Brief:
Rewrite the stretch from the line containing "For every named" through the line containing "Serwis drukarek laserowych", swapping "Ustroń" for "Szczyrk" and changing nothing else.

Dataset entries:
Begin
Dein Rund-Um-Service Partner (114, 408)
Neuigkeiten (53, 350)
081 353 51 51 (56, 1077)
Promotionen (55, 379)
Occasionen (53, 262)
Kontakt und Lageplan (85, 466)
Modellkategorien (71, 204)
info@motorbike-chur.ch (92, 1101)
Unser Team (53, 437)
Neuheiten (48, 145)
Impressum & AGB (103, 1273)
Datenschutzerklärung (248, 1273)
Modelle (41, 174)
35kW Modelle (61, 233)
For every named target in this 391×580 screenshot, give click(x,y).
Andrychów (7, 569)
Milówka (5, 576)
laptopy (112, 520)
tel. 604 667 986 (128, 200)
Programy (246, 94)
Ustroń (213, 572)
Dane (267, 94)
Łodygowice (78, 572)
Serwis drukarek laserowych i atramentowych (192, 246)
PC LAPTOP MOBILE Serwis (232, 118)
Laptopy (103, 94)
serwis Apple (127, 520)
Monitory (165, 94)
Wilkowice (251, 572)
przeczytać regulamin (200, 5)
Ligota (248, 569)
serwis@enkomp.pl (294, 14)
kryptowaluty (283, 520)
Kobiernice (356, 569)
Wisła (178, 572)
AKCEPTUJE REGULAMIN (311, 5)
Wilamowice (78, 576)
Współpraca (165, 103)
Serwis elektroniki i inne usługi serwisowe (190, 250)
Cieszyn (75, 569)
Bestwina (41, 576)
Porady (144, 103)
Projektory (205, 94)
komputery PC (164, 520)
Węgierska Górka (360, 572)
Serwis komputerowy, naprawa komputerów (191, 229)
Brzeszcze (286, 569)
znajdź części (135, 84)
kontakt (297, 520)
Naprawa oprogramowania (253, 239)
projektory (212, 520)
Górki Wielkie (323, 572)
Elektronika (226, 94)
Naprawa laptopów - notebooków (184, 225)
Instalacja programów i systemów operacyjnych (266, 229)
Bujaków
End
Written reply:
For every named target in this 391×580 screenshot, give click(x,y).
Andrychów (7, 569)
Milówka (5, 576)
laptopy (112, 520)
tel. 604 667 986 (128, 200)
Programy (246, 94)
Szczyrk (213, 572)
Dane (267, 94)
Łodygowice (78, 572)
Serwis drukarek laserowych i atramentowych (192, 246)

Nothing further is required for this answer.